My life, until 2009, consisted of a series of preparations for the next stage of my journey in Design. Building, boredom, and clay creations all fueled my passions.
Early on, my Father was a significant influence on my interest in art. He would ensure that car rides were monotonous, but for a pad of paper and pen. My lines were simple and indelible and I was forced to be exacting.
The next defining moment occurred at the age of 12. I constructed 1/10th scale remote control cars at camp and then, at home. I enjoyed the building process more than the consumption; it taught me technical precision as well as patience. This patience was also an inherent characteristic of my claymation movie production and clay figurines the same year.
This interest in clay sculpture was prompted at my elementary school’s Harvest Festival. After seeing older students’ clay figurines for sale, I created several of my own: mini hamburgers, hot dogs, and boxed pizzas. The following Festival, I was selling clay creations myself, hopefully inspiring other children…though my Father was my biggest client.
My Dad is an architect and his endless, shelved samples exposed me to materials and an enlightened tactile sensibility. I began creating more technically advanced and textured objects.
The Dwight School’s ninth and tenth grades were spent under the influence of teachers who prompted me to excel as an artist. Until the eleventh grade, my fiery passion was a mere flicker, thereafter, it was set ablaze. The Theory of Knowledge class helped me synthesize the world and appreciate my surroundings. Design Technology, another class, exposed me to material resourcefulness.
Finally, frequent exposure to Phillipe Starck’s Gramercy Starck building solidified my interest in Design. The interior transcends reality, its tranquility defying the chaos of New York. Color coordinated, stark, organic shapes replay and interact in a modern rendition of lavish royal life style.
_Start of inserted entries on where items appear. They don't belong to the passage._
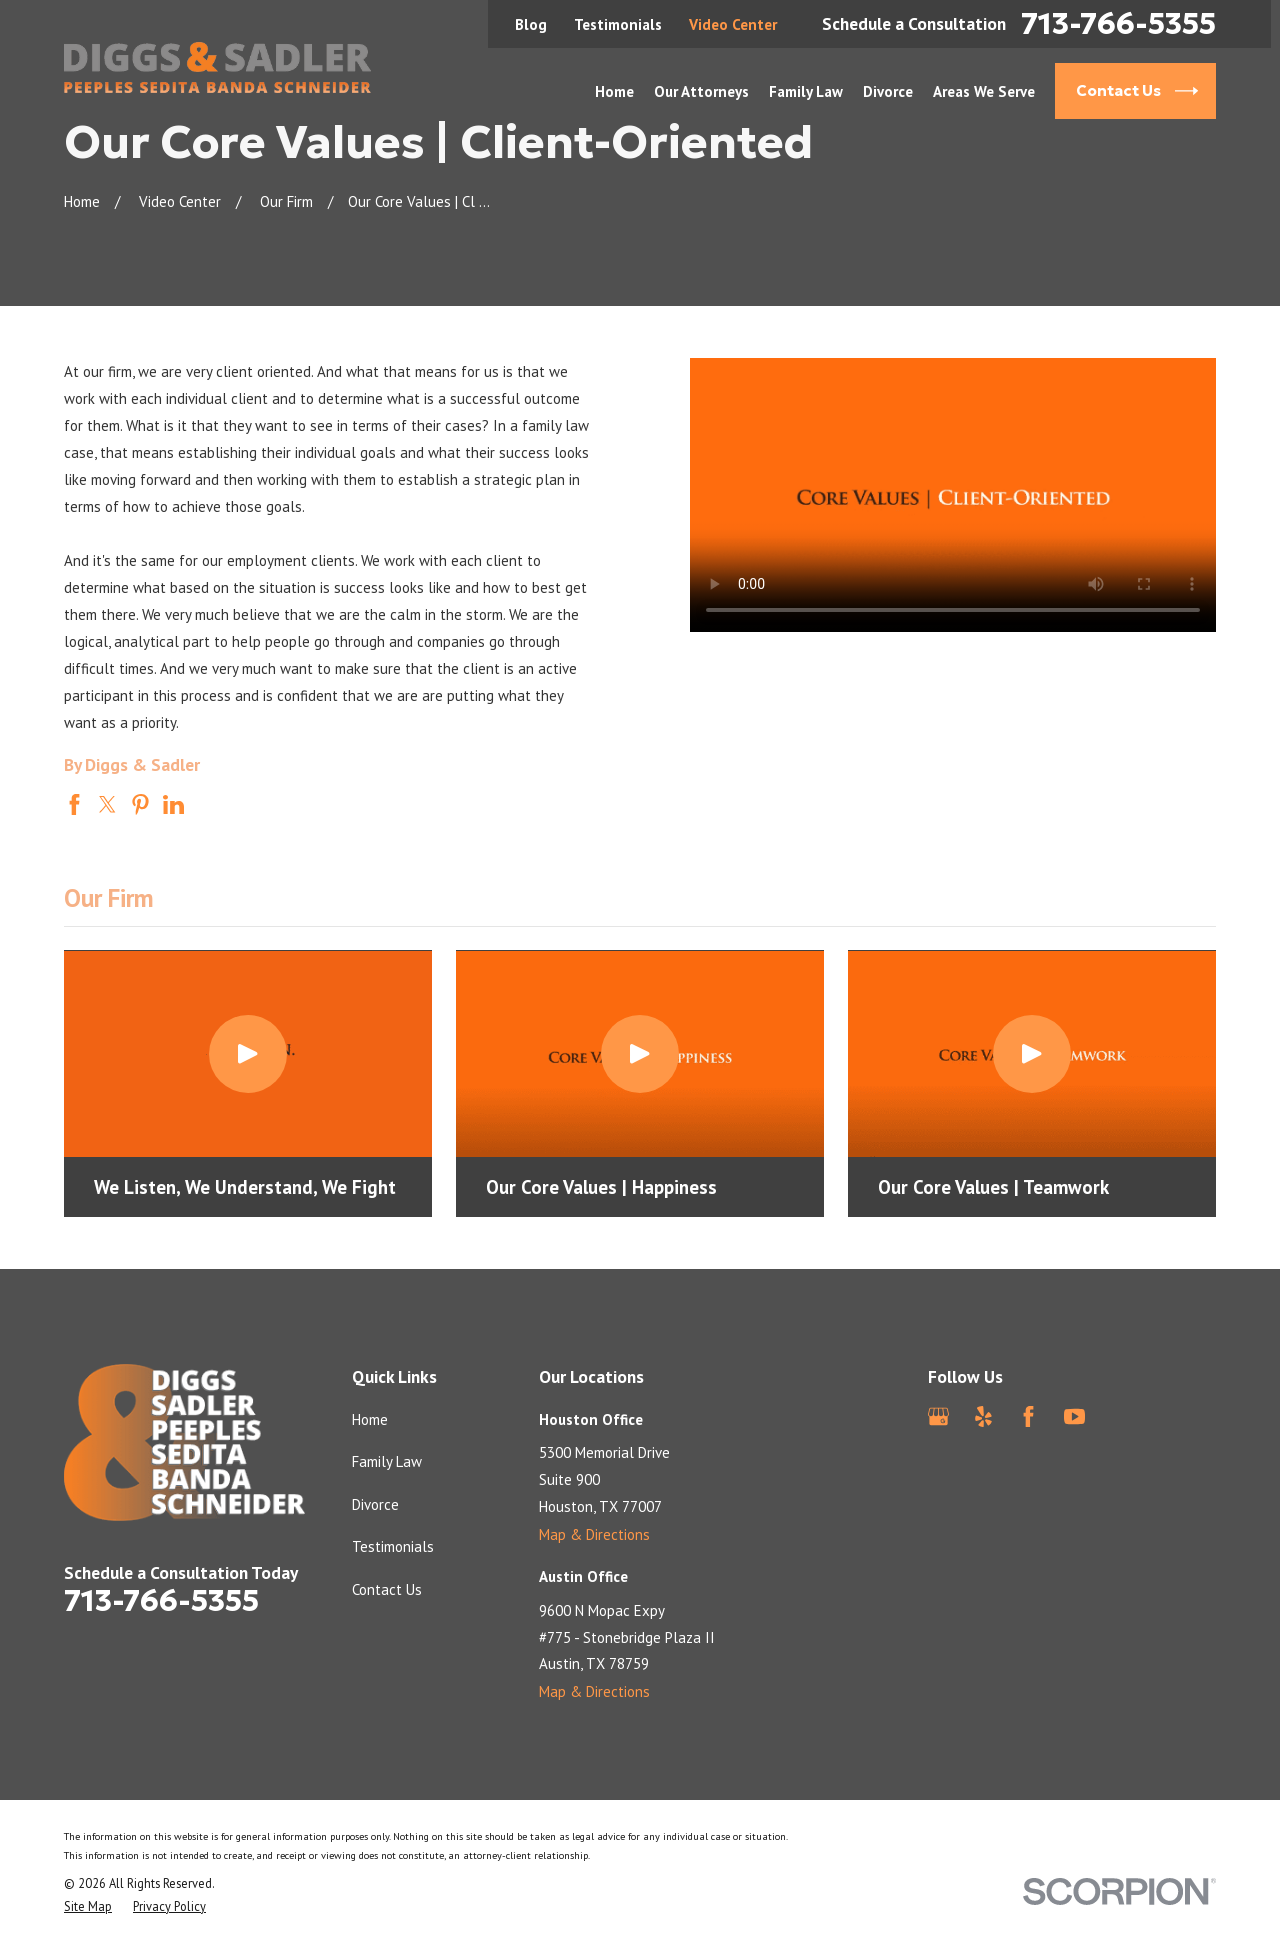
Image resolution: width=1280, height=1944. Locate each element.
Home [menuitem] (614, 91)
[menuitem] (88, 1906)
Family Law (387, 1461)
Modernized historical references to deer heads, Oriental pottery, Renaissance painting, and a Chesterfield sofa recreate the tranquility of the antiquities with organic shapes which are instinctively satisfying. I reinterpreted these through warped scale projects (Mega Watch and Menorah) and then organic shapes (POD-ograph Phonograph). Later, I moved into large topographical pieces and dissolved the contrast between indoors and outdoors: (Crystal table, Organic Table 1, Seaweed Sculpture, and Coral Towers 1 and 2).
Our appreciation of Nature’s organic forms is a function of our evolution. We have adapted to our organic surroundings, synthesizing the elements instinctively, without undue questioning….which leads back to the question: “how (has) this interest (in art) manifested itself in your daily life?” There is great symmetry between my organic and design sensibilities. I live my life accordingly, dreaming of design and execution, conserving our environment (Environmental Club), and seeking inspiration from both Nature and technology (designboom.com, design-milk.com, notcot.org, ted.com, etc.). This parallels the core principles of my current design philosophy: the congruence between organic and techo-urban sensibilities. It is this I aim to promote in our society.